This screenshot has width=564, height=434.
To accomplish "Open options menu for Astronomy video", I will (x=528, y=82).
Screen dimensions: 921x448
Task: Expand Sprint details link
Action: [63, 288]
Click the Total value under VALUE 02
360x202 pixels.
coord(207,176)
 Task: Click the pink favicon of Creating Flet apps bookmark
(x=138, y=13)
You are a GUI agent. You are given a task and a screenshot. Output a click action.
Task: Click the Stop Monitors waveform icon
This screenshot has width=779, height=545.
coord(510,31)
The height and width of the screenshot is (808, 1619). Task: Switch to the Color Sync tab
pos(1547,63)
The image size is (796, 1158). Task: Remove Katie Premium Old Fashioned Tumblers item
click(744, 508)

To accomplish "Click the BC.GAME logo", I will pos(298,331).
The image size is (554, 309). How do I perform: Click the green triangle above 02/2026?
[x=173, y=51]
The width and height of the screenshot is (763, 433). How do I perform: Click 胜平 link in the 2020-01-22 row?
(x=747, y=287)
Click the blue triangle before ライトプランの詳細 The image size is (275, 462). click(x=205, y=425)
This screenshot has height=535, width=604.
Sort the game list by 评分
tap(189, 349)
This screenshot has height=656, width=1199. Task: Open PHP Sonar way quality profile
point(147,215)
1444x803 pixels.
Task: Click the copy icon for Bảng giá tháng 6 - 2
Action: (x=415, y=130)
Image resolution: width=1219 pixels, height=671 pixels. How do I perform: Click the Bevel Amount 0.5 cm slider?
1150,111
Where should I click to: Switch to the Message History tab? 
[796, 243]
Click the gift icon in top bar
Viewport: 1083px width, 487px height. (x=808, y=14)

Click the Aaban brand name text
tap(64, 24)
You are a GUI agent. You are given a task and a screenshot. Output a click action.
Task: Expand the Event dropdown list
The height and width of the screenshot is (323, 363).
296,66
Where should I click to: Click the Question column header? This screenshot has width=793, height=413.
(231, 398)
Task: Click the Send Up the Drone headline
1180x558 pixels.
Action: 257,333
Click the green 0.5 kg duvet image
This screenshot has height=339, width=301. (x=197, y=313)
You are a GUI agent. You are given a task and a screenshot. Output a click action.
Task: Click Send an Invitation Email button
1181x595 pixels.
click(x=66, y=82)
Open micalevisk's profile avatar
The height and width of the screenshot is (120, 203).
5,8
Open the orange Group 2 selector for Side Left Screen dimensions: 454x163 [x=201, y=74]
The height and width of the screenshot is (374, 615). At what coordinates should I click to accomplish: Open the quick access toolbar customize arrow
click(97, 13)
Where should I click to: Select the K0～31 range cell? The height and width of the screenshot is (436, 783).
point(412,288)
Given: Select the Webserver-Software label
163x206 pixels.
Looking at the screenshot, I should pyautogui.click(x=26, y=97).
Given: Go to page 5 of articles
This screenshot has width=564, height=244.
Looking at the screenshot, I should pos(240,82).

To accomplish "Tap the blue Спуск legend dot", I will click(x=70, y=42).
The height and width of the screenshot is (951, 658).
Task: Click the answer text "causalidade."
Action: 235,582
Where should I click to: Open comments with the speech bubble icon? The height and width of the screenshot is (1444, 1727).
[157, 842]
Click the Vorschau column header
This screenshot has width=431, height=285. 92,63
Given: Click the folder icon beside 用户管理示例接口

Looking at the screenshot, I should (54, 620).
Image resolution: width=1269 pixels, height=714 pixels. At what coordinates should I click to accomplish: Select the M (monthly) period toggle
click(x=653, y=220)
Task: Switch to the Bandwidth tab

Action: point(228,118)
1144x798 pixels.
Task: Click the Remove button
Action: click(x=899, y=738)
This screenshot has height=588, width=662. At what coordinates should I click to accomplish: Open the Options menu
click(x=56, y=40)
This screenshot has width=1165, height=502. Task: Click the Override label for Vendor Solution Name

**Written instruction**
Reproduce the listing above, substituting "GUI assistant" for every "GUI agent" and leaving the rest unchanged.

**Solution**
This screenshot has width=564, height=434.
To accomplish "Open options menu for Astronomy video", I will (x=528, y=82).
Screen dimensions: 921x448
Task: Expand Sprint details link
Action: [63, 288]
Click the Total value under VALUE 02
360x202 pixels.
coord(207,176)
 Task: Click the pink favicon of Creating Flet apps bookmark
(x=138, y=13)
You are a GUI assistant. You are given a task and a screenshot. Output a click action.
Task: Click the Stop Monitors waveform icon
This screenshot has width=779, height=545.
coord(510,31)
The height and width of the screenshot is (808, 1619). Task: Switch to the Color Sync tab
pos(1547,63)
The image size is (796, 1158). Task: Remove Katie Premium Old Fashioned Tumblers item
click(744, 508)

To accomplish "Click the BC.GAME logo", I will pos(298,331).
The image size is (554, 309). How do I perform: Click the green triangle above 02/2026?
[x=173, y=51]
The width and height of the screenshot is (763, 433). How do I perform: Click 胜平 link in the 2020-01-22 row?
(x=747, y=287)
Click the blue triangle before ライトプランの詳細 The image size is (275, 462). click(x=205, y=425)
This screenshot has height=535, width=604.
Sort the game list by 评分
tap(189, 349)
This screenshot has height=656, width=1199. Task: Open PHP Sonar way quality profile
point(147,215)
1444x803 pixels.
Task: Click the copy icon for Bảng giá tháng 6 - 2
Action: (x=415, y=130)
Image resolution: width=1219 pixels, height=671 pixels. How do I perform: Click the Bevel Amount 0.5 cm slider?
1150,111
Where should I click to: Switch to the Message History tab? 
[796, 243]
Click the gift icon in top bar
Viewport: 1083px width, 487px height. (x=808, y=14)

Click the Aaban brand name text
tap(64, 24)
You are a GUI assistant. You are given a task and a screenshot. Output a click action.
Task: Expand the Event dropdown list
The height and width of the screenshot is (323, 363).
296,66
Where should I click to: Click the Question column header? This screenshot has width=793, height=413.
(231, 398)
Task: Click the Send Up the Drone headline
1180x558 pixels.
Action: 257,333
Click the green 0.5 kg duvet image
This screenshot has height=339, width=301. (x=197, y=313)
You are a GUI assistant. You are given a task and a screenshot. Output a click action.
Task: Click Send an Invitation Email button
1181x595 pixels.
click(x=66, y=82)
Open micalevisk's profile avatar
The height and width of the screenshot is (120, 203).
5,8
Open the orange Group 2 selector for Side Left Screen dimensions: 454x163 [x=201, y=74]
The height and width of the screenshot is (374, 615). At what coordinates should I click to accomplish: Open the quick access toolbar customize arrow
click(97, 13)
Where should I click to: Select the K0～31 range cell? The height and width of the screenshot is (436, 783).
point(412,288)
Given: Select the Webserver-Software label
163x206 pixels.
Looking at the screenshot, I should pyautogui.click(x=26, y=97).
Given: Go to page 5 of articles
This screenshot has width=564, height=244.
Looking at the screenshot, I should pos(240,82).

To accomplish "Tap the blue Спуск legend dot", I will click(x=70, y=42).
The height and width of the screenshot is (951, 658).
Task: Click the answer text "causalidade."
Action: 235,582
Where should I click to: Open comments with the speech bubble icon? The height and width of the screenshot is (1444, 1727).
[157, 842]
Click the Vorschau column header
This screenshot has width=431, height=285. 92,63
Given: Click the folder icon beside 用户管理示例接口

Looking at the screenshot, I should (54, 620).
Image resolution: width=1269 pixels, height=714 pixels. At what coordinates should I click to accomplish: Select the M (monthly) period toggle
click(x=653, y=220)
Task: Switch to the Bandwidth tab

Action: point(228,118)
1144x798 pixels.
Task: Click the Remove button
Action: click(x=899, y=738)
This screenshot has height=588, width=662. At what coordinates should I click to accomplish: Open the Options menu
click(x=56, y=40)
This screenshot has width=1165, height=502. Task: Click the Override label for Vendor Solution Name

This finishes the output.